Ok awesomeness..not. so I get a text from my boy telling me that his sister told him my mom was telling everyone that he is going to propose.. now my mother says she never even saw his sister last night, but because she's being backed up by her boyfriend they are more credible... and now he's angry and i'm crying and I just don't know what to think, say, or do..
Ok so going back and re reading that post I realize how harsh I may have sounded..not that it wasn't all completely true...but I was a little harsh.
I want to say first that Mike is a decent guy. I really sweet guy with a few hygienic problems. I like Mike and he's fun to be around...
However...my mom is crazy.
She's one-eightied her ways, now she actually cooks dinner..but only so he has something to take for lunch the next day to work. She got a car ( a p.o.s. that barely goes over 50) and has the house minimally stocked with food, all rubbish junkfood (tv dinners, the crappy cheap pizzas, and chef boyardi) but it's food.
Also, Mike has "unofficially" moved in. It started first with watching his dog while he was at work...a freaking full grown lab in an apartment. sweet dog, just annoying as hell. then the dog stayed over one night because 'it was easier than bringing him over again the next day'...he has now been here 2 weeks. Mike has only stayed over 3 times but it's only time before he brings all his stuff.
and the worst part is, she never asked us...she never checked to see if we minded.
because why should we? she's making ,meals and keeping the house stocked... FOR HIM!!!
..but I digress.
I actually got on here to brag lol. It's been 11 months now... It's real and true and just amazing everyday. It might sound like bullocks but it is. His family has finally completely accepted me. We hang out with his awesome friends almost every week and have a blast. and its just the way it should be.
I have a job interview tomorrow...hows that for change of subject. it's actually 3:41am and I can't sleep....it happens when I'm not sleeping next to him...which sounds all cheesy and stuff but it's unfortunately true..
So yea, job interview... *fingers crossed*
and oh I noticed people have seen my blogs...thats entertaining to me...I don't even know why I write these but people read them...and I can't for the life of me understand why..of the millions of blogs on here someone is taking a brief moment in time to read my random babble about ridiculous things that happen in my life.... which I'm not sure if these make me sound conceited or not..I'm sure they do...but sometimes you just have to vent about the way you truly see things no matter how they sound I guess... Just please don't think I'm a hugely stuck up person..
I'm 20 years old.
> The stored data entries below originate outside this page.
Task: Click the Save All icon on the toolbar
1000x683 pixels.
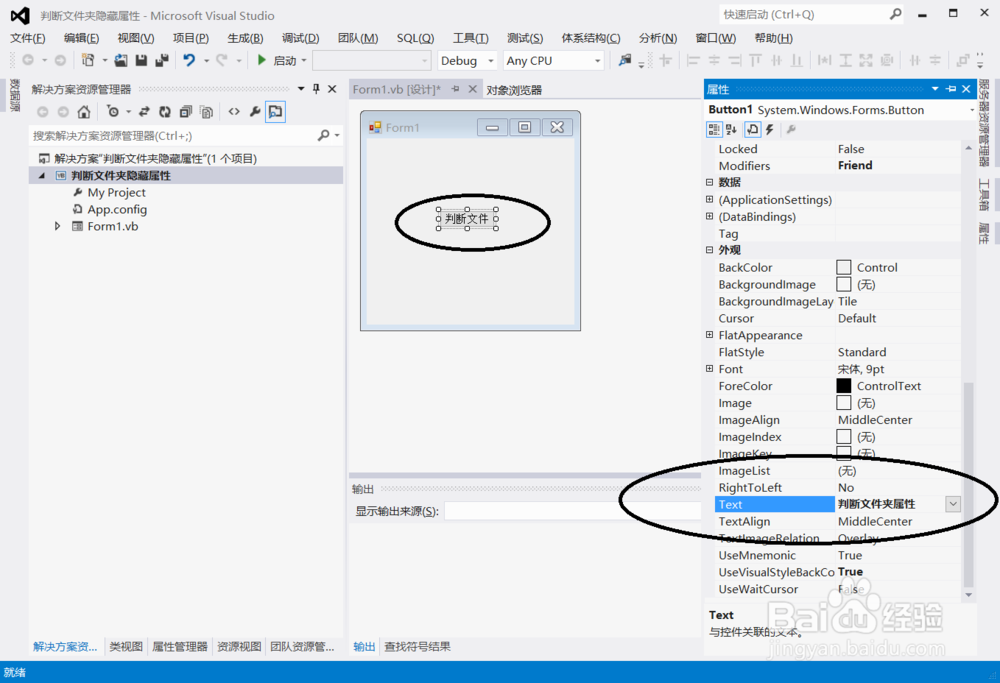Action: (160, 60)
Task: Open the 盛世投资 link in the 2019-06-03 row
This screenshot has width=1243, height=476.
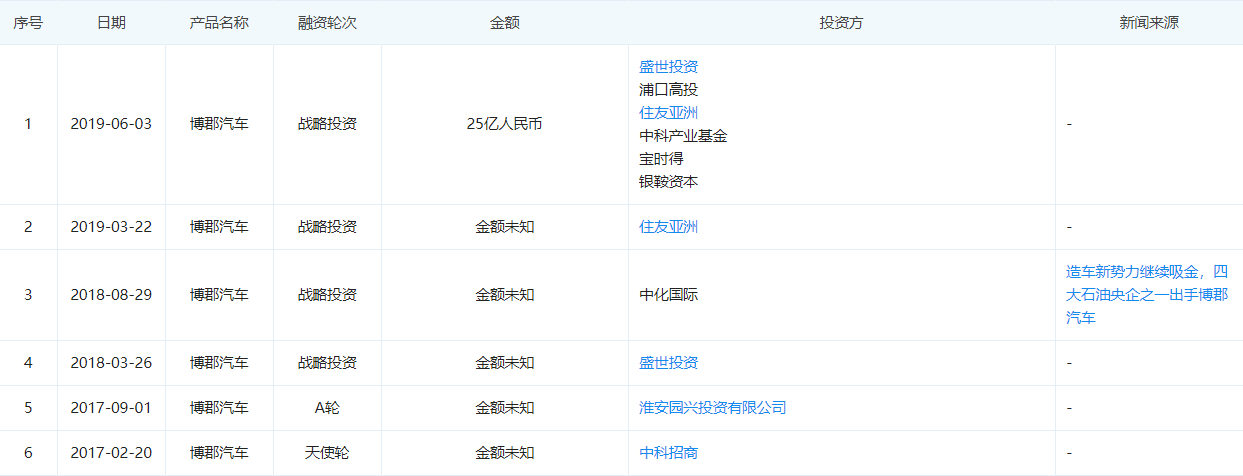Action: click(x=668, y=67)
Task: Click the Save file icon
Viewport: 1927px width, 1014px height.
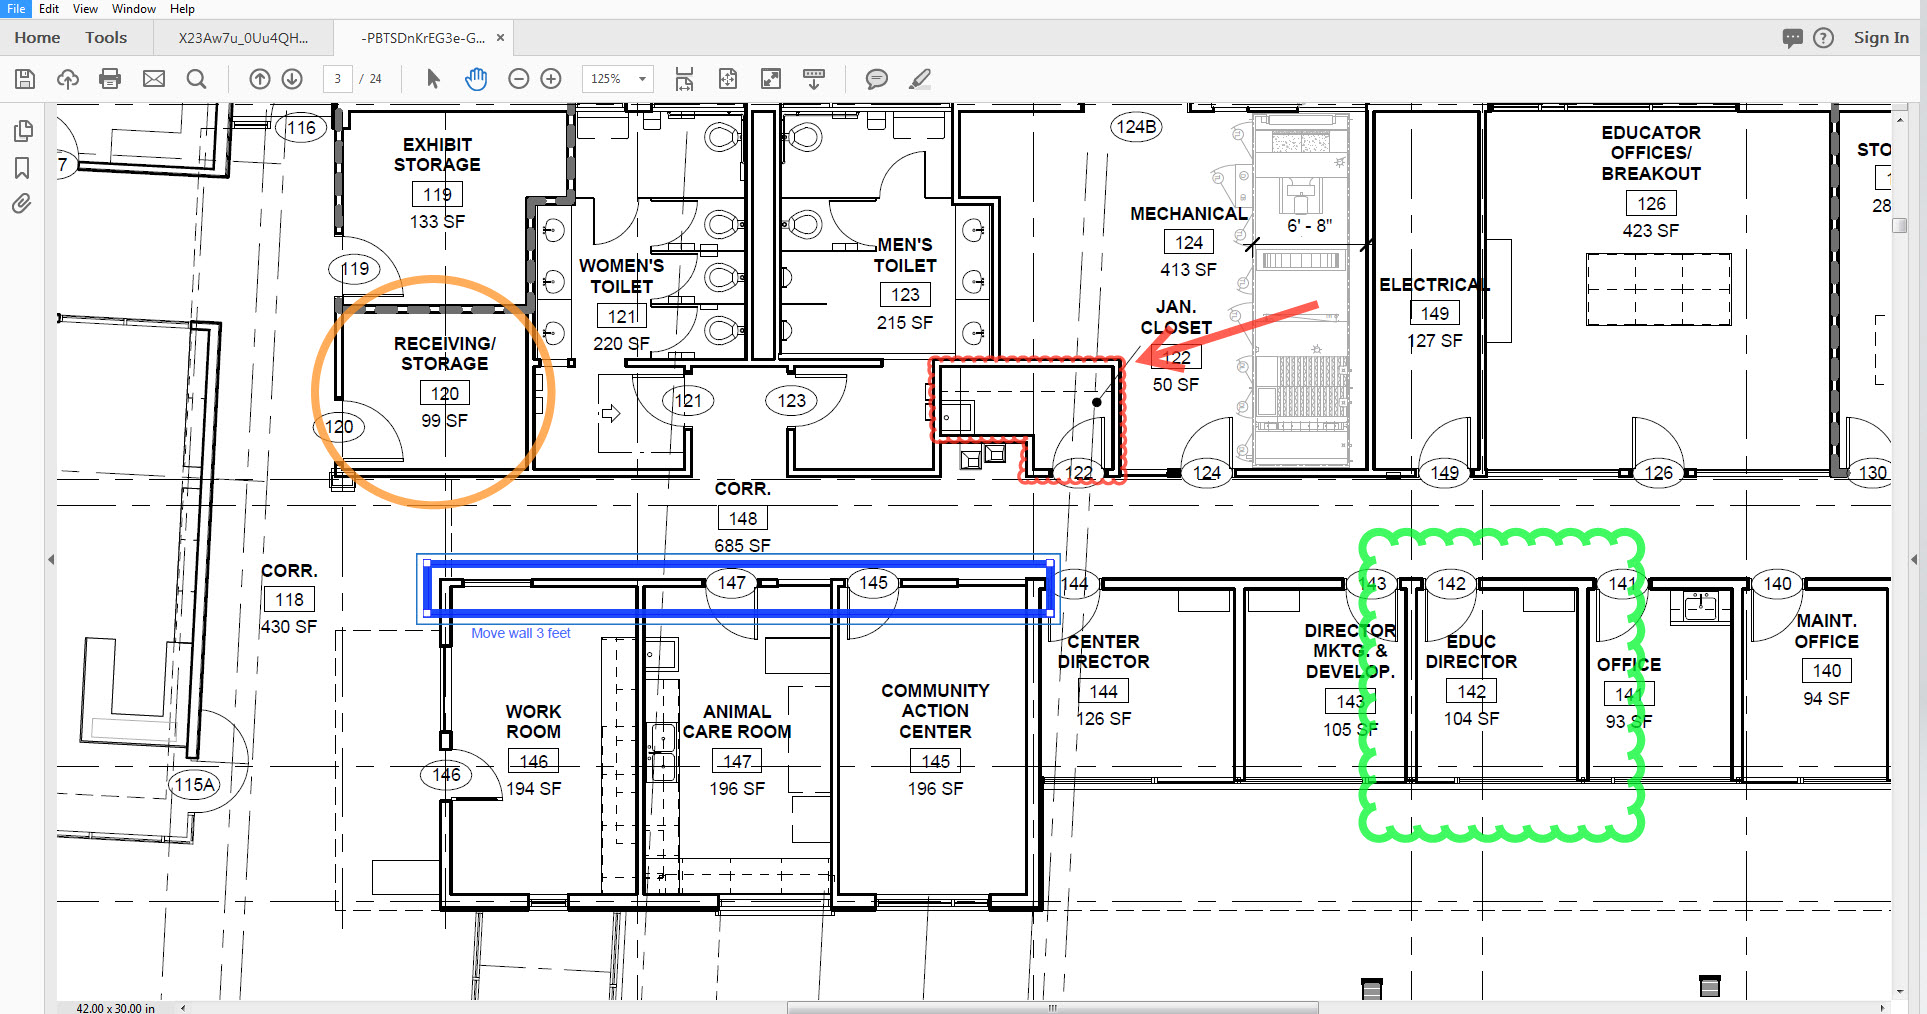Action: pyautogui.click(x=25, y=79)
I live with my mother and only have one job at the moment that barely gives me any hours and I'm also a full time student on financial aid thats trying to get an AA so I can transfer the fuck outta here to get my bachelors(why does that look funny?) in Anthropology and move elsewhere to work at a nice museum and live a peaceful life...
and yes I realize how unrealistic those thoughts may be...but I'm trying to optimistic this year.... and I'm working out...kinda. I'm taking a Total Wellness course which has us working out sometimes twice a week and also taking a jazz class twice a week for 2 hours... as well as walking to school which is about a 10 minute walk to... so yea...wishful thinking but hey...who knows...
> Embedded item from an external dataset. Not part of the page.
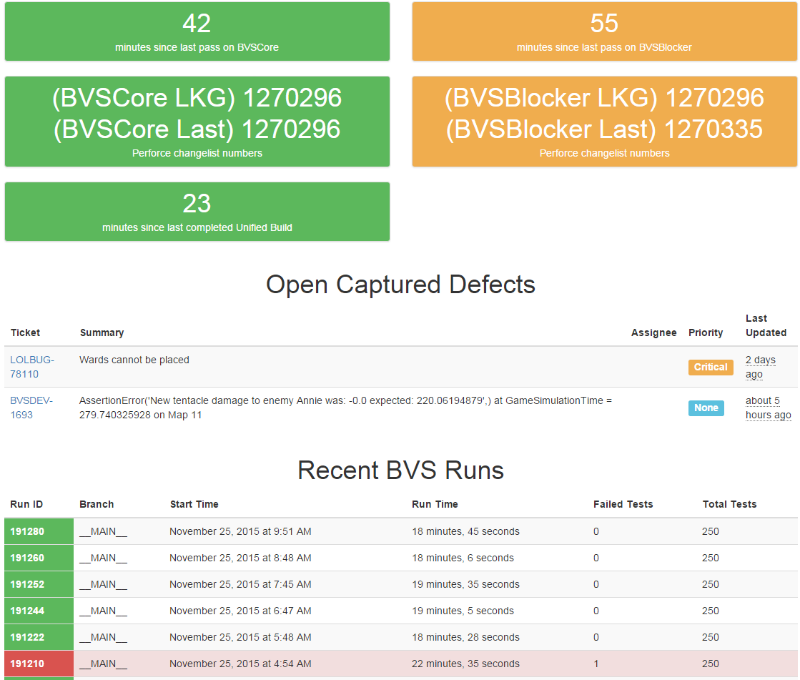Click the Critical priority badge
Viewport: 800px width, 680px height.
click(x=710, y=367)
and thats my rant. I hope you enjoyed and thank you for reading my retarted blog. if you have any questions or comments, please feel free to press the little button and type a little diddy...
Maybe I'll be a flight attendant...except I hate flying... *facepalm*
We have known his family for years, so close to said family I call the husband Uncle Ray...how ever I do not, I repeat DO NOT want him to literally be my Uncle Ray. This man is my Uncle Ray's brother. This guy is so hobo/hillbilly/trailer park I can't stand it. (note: I have nothing against people who live in trailor parks, I have mainly my whole life. It's the people who live like it, the hard core redneck trashy people that give them a bad name) I have never liked this man, he was always the brother of the family that was around but no one really talked to him...and now she's seeing him. She says she's happier then she's been in ages...then why is she acting so ridiculous? I mean they have not even been together a week and she's telling me to get used to him because he's already talking long term?!? fuck that. The man just went threw a messy divorce, lost his kids to his ex (who i also might add cut his long hair while he was asleep[which he hasn't gotten properly cut...it's been months] oh and he also had his teeth knocked out in a fight out side of WALMART!!!). he also lost his house to her and is living with his parents. Now I realise he has been threw a lot of shit with that divorce...but seriously, eww.
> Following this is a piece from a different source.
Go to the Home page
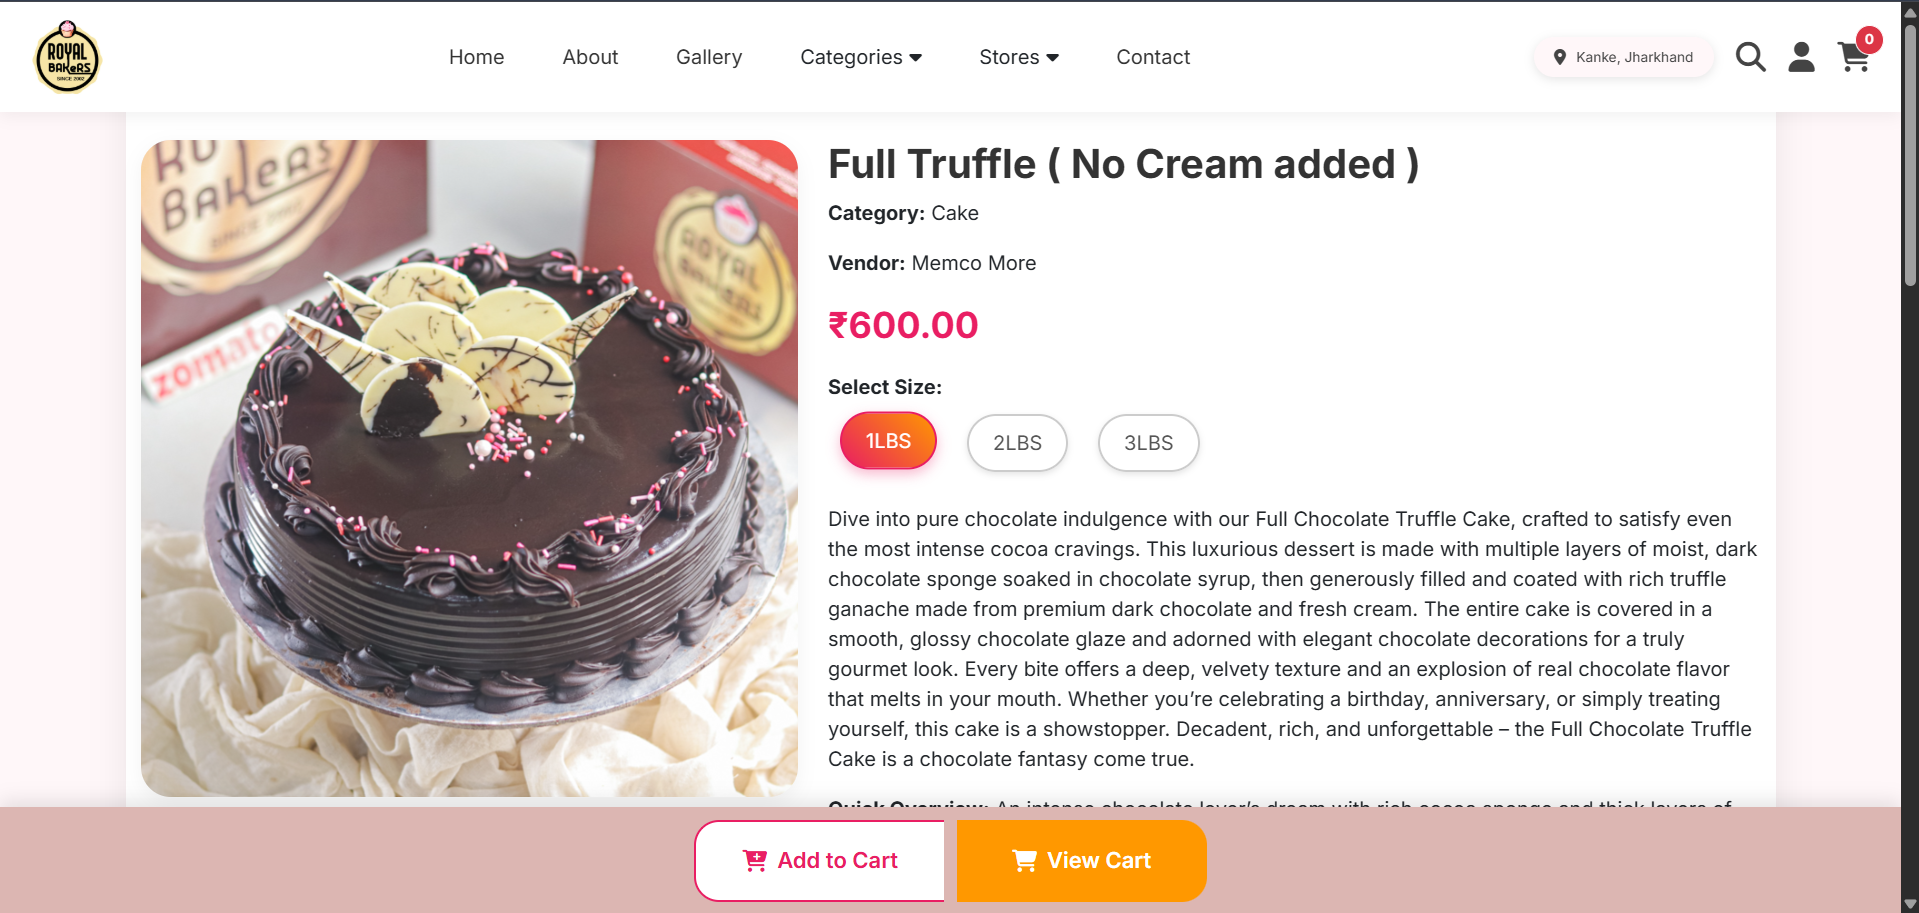Viewport: 1919px width, 913px height. click(476, 57)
and to top it off mom won't listen to me about how ridculous she's being because ' i hate everyones boyfriend but my own' which is partially true with good reason. my little sisters boyfriend is 18 and is terrified of his mother so is dating behind her back... he also has no spine and lies to my sister.. a lot. and blows things out of proportion so ridiculously i want to smack him. and his sister is a bitch only a little worse than the mother.
my middle sisters boyfriend is 2 years younger than her (which makes in 16) and has just recently moved to tenneessee. this boy has a jealousy problem (I swear to god he god mad because we were hanging out with a cousin of the male gender at our family reunion) and is addicted to his xbox360. i mean addicted. like really. his family is also crazy. but much less so than youngest sisters boyfriend. he's starting to grow on me again...but i still don't like him.
moms boyfriend I have mentioned. needs a haircut, has virtually no teeth, lives with his parents, just a creepy guy in general.
and to top it off mom has been going out to eat with him everyday, using my truck (the only vehicle because she doesn't know how to save up money to get her fucking own) and MY GAS! then yelling at me for her having to put more in after i go to work...now my work is 5 miles round trip...she drove to the beach with him...that 40 round trip...big difference. and not only is she going out to eat and leaving my sister and i at home, she has not yet bought groceries. instead she went to the fair and meals and tells me that she doesn't need to go shopping because there is plently of food in the house...yes frozen chicken,frozen beef and pasta... so basically everything you'd need to make dinner, only no milk. nothing for lunch or breakfast or snack.
I can't begin to relate how ridiculous my mother is. and it's only getting worse. I'm having lunch with my dad tomorrow to see if I can get him to move to a 2 room apartment. and I'm serious this time...and I'm taking my truck with me..
p.s. things with the boyfriend are amazing and only getting better. the only thing he asks is that i don't talk about my mom with him because he knows how ridiculous she is and really dislikes her. we've been together almost 10 months :) and his mom likes me now :D
So yea... I'm happy, and always smiling. it's amazing.
and I won't bore you more with the insanity of my lovelife :P
I work at the Disney Store :) I love it. It's not even like a job for me, no downsides except I don't work enough.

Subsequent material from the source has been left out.